== The data ==
## START

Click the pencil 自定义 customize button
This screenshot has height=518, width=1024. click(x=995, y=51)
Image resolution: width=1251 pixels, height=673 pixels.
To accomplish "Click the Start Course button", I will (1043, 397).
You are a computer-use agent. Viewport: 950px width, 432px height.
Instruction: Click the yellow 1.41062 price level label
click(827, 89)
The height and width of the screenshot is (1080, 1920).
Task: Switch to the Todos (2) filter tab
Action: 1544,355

## END
## START

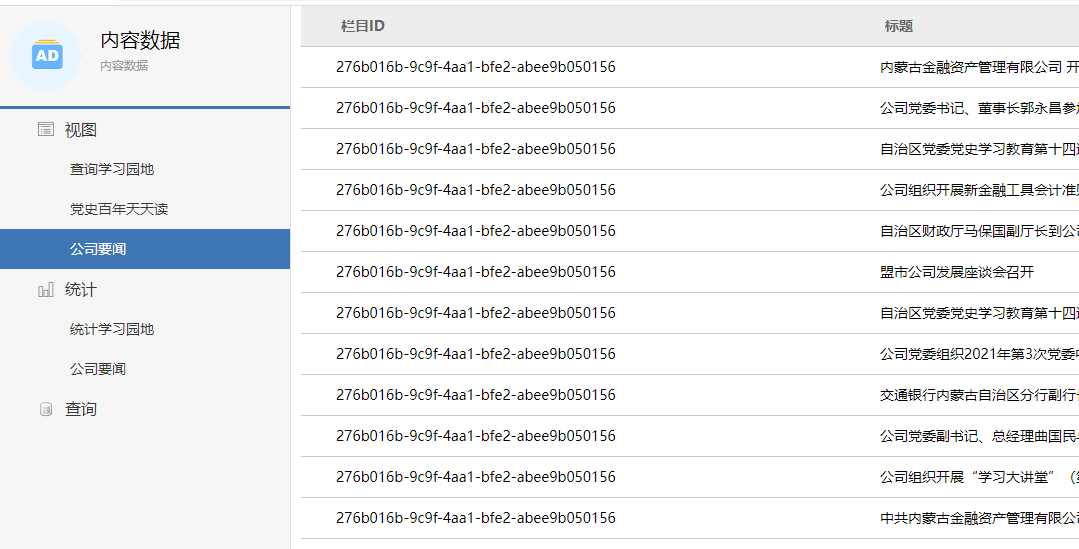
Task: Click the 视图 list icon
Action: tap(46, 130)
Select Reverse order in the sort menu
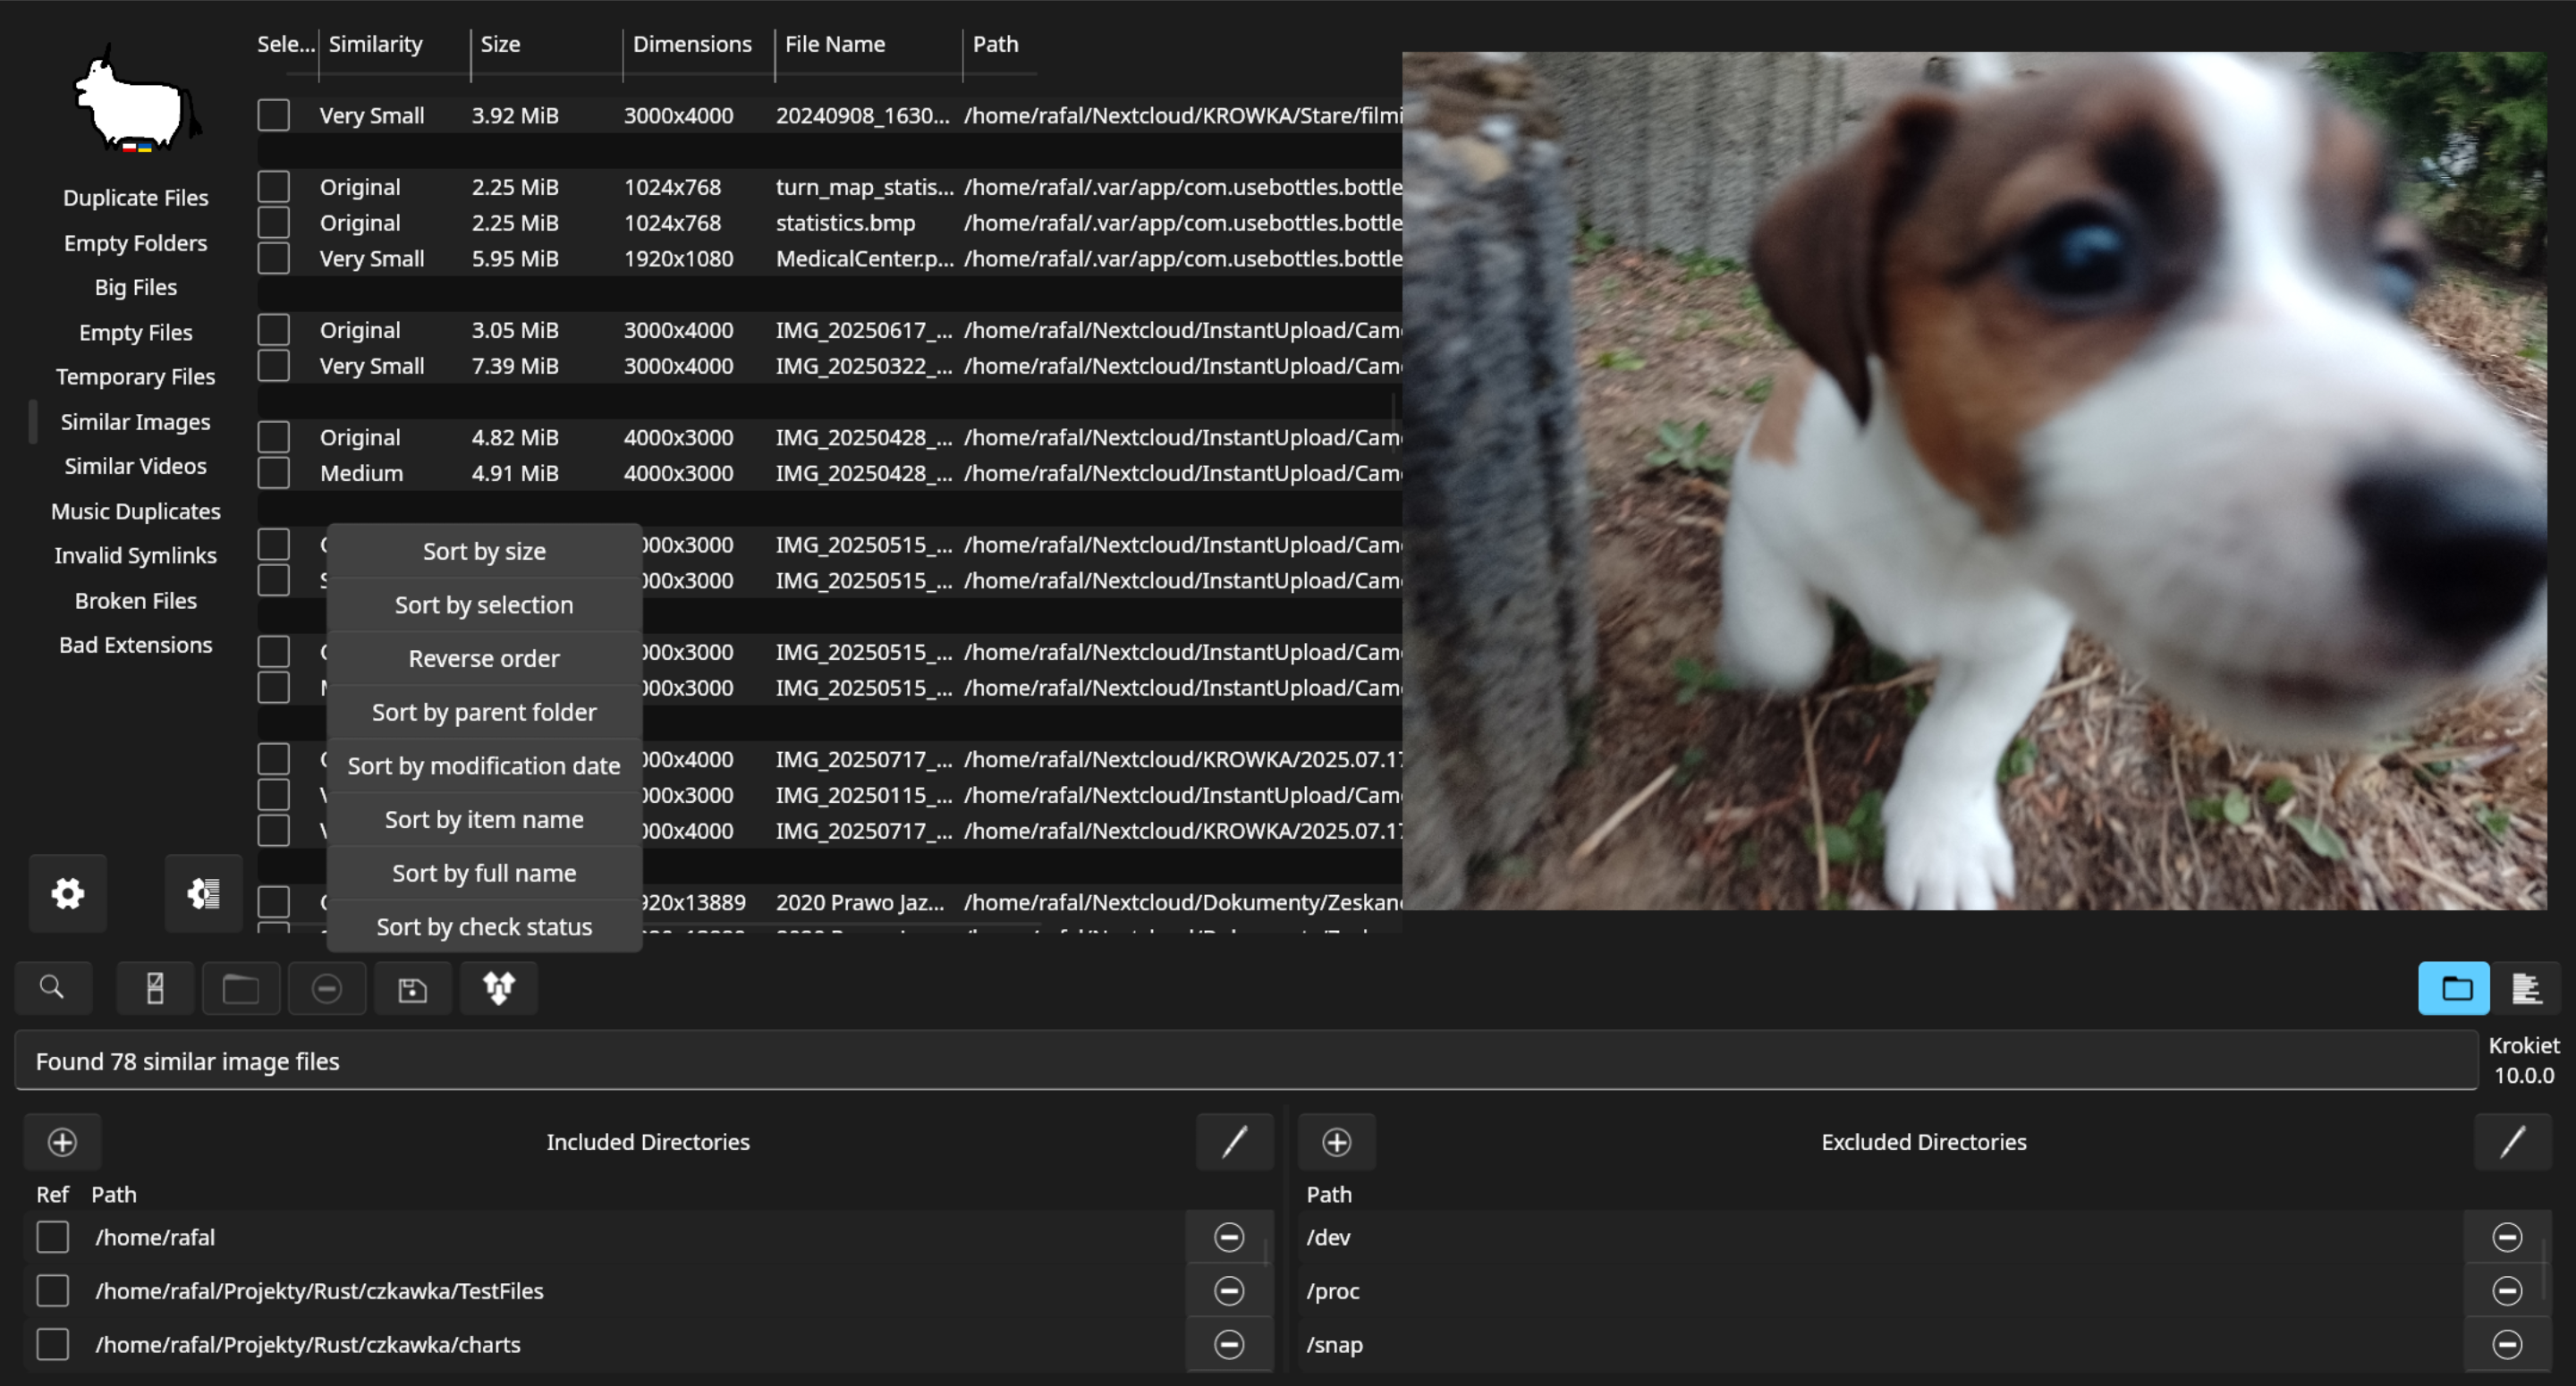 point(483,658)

## END

== Instructions to follow ==
Output as a JSON list of strings the stretch of lines above, from the line containing "Image resolution: width=1251" through the line containing "will (1043, 397).", one string per line and blank lines omitted.

== Response for this exercise ==
[
  "Image resolution: width=1251 pixels, height=673 pixels.",
  "To accomplish \"Click the Start Course button\", I will (1043, 397)."
]